Step 10: Query Logs with LogQL
Go to Explore in Grafana and select the Loki data source. Here are some useful LogQL queries to get started.
View all system messages:
{job="varlogs", log_type="messages"}
Filter SSH authentication events from the secure log:
{job="varlogs", log_type="secure"} |= "sshd"
View journal logs from a specific systemd unit:
{job="journal"} |= "nginx" | json
Count errors per minute across all sources:
sum(rate({job=~".+"} |= "error" [1m]))
Troubleshooting
Loki fails to start with “permission denied” on /var/lib/loki
Check directory ownership and SELinux contexts:
ls -laZ /var/lib/loki/
The owner should be loki:loki and the context should be var_lib_t. Fix both if needed:
sudo chown -R loki:loki /var/lib/loki
sudo restorecon -Rv /var/lib/loki
Loki returns “too many outstanding requests”
This happens when query load exceeds Loki’s capacity. For single-node deployments, reduce query parallelism in the config:
limits_config:
max_query_parallelism: 1
Then restart Loki.

**Problem to work on:** Pick up the Loki logging guide after its last line and write the next part.

**Data shown:**
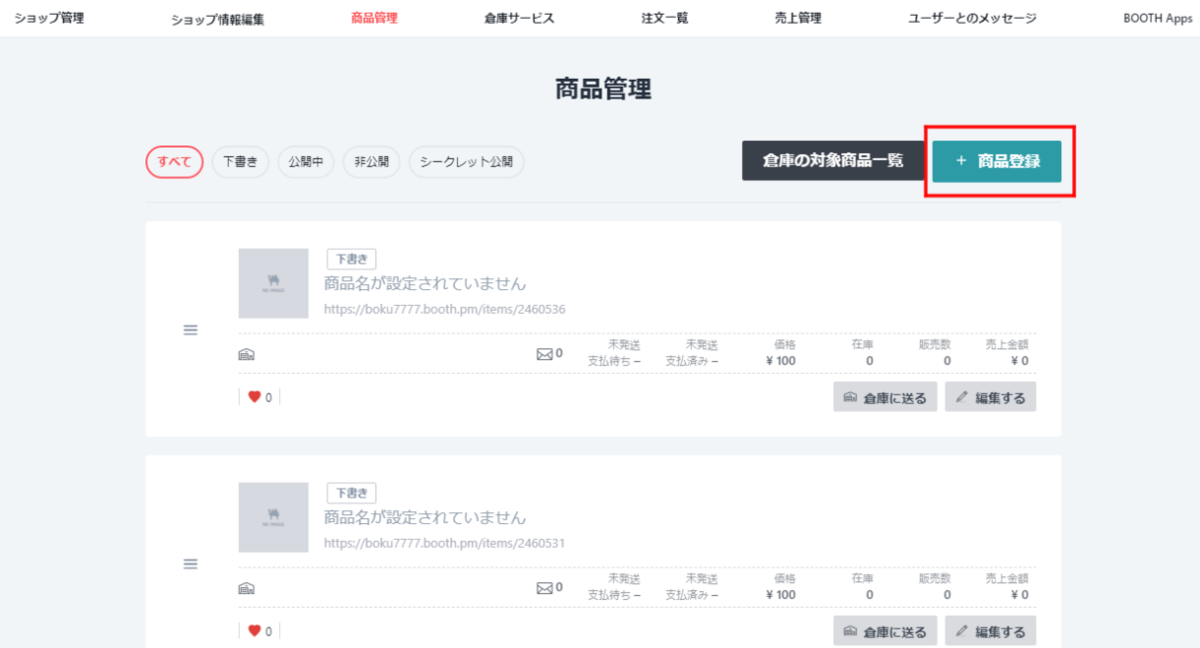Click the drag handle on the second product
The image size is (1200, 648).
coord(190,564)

---

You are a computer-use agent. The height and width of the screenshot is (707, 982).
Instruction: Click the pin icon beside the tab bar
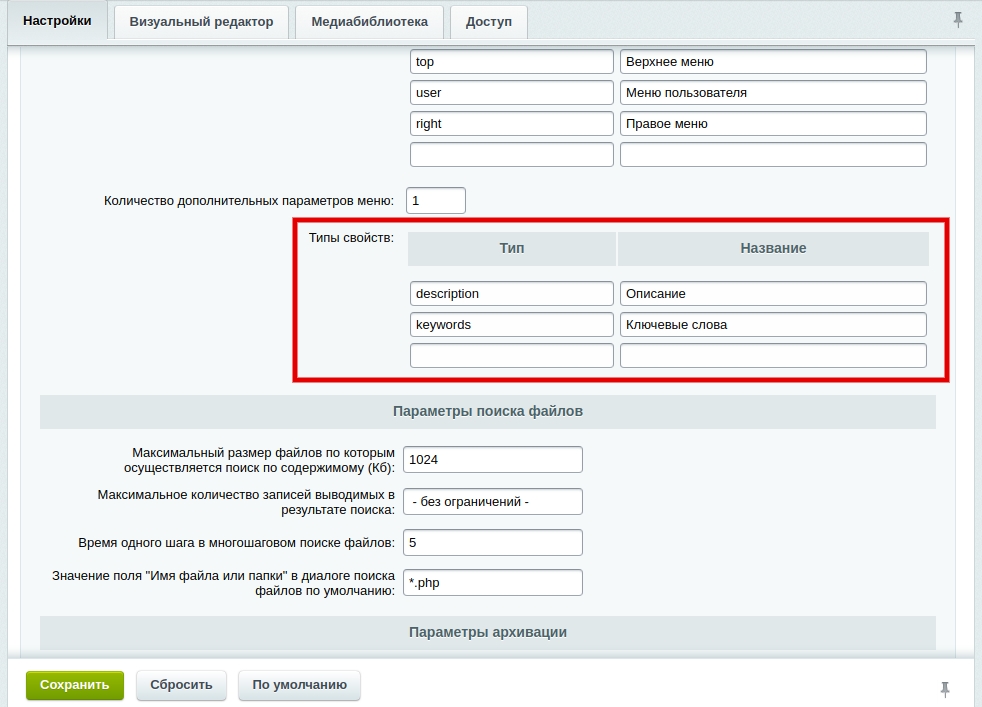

**The output:**
Logs not appearing in Grafana
First check that Loki is receiving data:
curl -s http://localhost:3100/metrics | grep loki_distributor_lines_received_total
If the counter is zero, Alloy is not sending logs. Check Alloy’s logs for connection errors:
sudo journalctl -u alloy --no-pager -n 20 | grep -i error
Disk space growing too fast
Check the compactor is running and retention is being enforced:
curl -s http://localhost:3100/metrics | grep loki_compactor_apply_retention_last_successful
If this metric is not updating, verify retention_enabled: true is set in the compactor section and restart Loki.
Conclusion
Loki is now running on Rocky Linux 10 / AlmaLinux 10 with production-ready local storage and 31-day retention. Combined with Grafana Alloy for log collection, you have a lightweight log aggregation pipeline that scales well for single-server and small-cluster deployments. The LogQL query language in Grafana gives you powerful filtering, aggregation, and alerting capabilities across all your collected logs.